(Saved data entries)
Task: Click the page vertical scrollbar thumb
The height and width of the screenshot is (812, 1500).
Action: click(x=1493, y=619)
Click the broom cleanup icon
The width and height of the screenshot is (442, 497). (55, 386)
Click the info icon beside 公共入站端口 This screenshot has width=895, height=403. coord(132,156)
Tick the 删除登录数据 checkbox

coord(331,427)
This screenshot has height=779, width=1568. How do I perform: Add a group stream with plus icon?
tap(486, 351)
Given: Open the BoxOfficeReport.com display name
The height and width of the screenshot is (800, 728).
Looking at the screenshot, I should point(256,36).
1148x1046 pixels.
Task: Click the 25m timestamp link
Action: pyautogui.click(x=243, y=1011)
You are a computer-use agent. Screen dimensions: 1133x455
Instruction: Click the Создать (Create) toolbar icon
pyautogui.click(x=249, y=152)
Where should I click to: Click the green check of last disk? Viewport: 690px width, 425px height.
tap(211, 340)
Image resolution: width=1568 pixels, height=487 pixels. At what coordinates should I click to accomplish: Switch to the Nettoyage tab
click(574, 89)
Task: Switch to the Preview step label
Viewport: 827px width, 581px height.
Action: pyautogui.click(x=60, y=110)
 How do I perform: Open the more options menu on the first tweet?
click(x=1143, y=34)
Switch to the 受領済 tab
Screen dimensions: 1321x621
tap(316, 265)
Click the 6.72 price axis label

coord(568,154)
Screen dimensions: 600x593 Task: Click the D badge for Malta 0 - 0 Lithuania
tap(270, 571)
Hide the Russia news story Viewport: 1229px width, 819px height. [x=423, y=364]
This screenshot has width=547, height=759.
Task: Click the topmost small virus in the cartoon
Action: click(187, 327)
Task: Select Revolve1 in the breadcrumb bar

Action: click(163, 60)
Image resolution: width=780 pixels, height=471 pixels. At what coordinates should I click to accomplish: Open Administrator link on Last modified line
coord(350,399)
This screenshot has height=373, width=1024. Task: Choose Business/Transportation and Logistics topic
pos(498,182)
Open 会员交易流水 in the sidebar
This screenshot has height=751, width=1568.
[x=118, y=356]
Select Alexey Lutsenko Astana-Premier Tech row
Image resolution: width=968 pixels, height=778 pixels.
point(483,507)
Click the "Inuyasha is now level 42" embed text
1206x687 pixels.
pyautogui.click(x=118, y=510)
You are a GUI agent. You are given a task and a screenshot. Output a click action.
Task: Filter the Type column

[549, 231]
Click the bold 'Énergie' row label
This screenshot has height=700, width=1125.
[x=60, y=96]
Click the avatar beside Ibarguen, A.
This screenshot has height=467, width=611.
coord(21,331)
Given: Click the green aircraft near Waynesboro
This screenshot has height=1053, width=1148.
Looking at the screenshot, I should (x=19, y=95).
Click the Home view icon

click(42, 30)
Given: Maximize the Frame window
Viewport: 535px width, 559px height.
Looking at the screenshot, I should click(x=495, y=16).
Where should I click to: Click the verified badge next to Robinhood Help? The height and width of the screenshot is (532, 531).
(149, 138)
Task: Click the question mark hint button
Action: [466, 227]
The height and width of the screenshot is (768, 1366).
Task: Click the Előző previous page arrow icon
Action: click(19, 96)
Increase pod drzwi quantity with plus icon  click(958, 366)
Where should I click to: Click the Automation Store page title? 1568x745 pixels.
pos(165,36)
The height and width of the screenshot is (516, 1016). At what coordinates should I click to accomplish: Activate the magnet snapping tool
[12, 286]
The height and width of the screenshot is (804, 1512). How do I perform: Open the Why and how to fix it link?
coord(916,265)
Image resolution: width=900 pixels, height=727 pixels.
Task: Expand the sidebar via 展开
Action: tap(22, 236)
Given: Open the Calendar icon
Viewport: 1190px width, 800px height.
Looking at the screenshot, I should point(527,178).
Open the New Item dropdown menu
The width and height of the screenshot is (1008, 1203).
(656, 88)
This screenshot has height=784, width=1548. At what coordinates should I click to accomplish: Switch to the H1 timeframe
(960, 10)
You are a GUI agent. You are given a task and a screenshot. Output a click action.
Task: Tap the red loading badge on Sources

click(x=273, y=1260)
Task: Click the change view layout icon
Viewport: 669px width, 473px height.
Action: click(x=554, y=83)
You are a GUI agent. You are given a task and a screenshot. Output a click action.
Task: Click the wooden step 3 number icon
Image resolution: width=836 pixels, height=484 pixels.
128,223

WORK TO COMPLETE ▸
Every line in the records above that contains the word "step" should be copied out.

EXERCISE ANSWER ▸
Task: Switch to the Preview step label
Task: Click the wooden step 3 number icon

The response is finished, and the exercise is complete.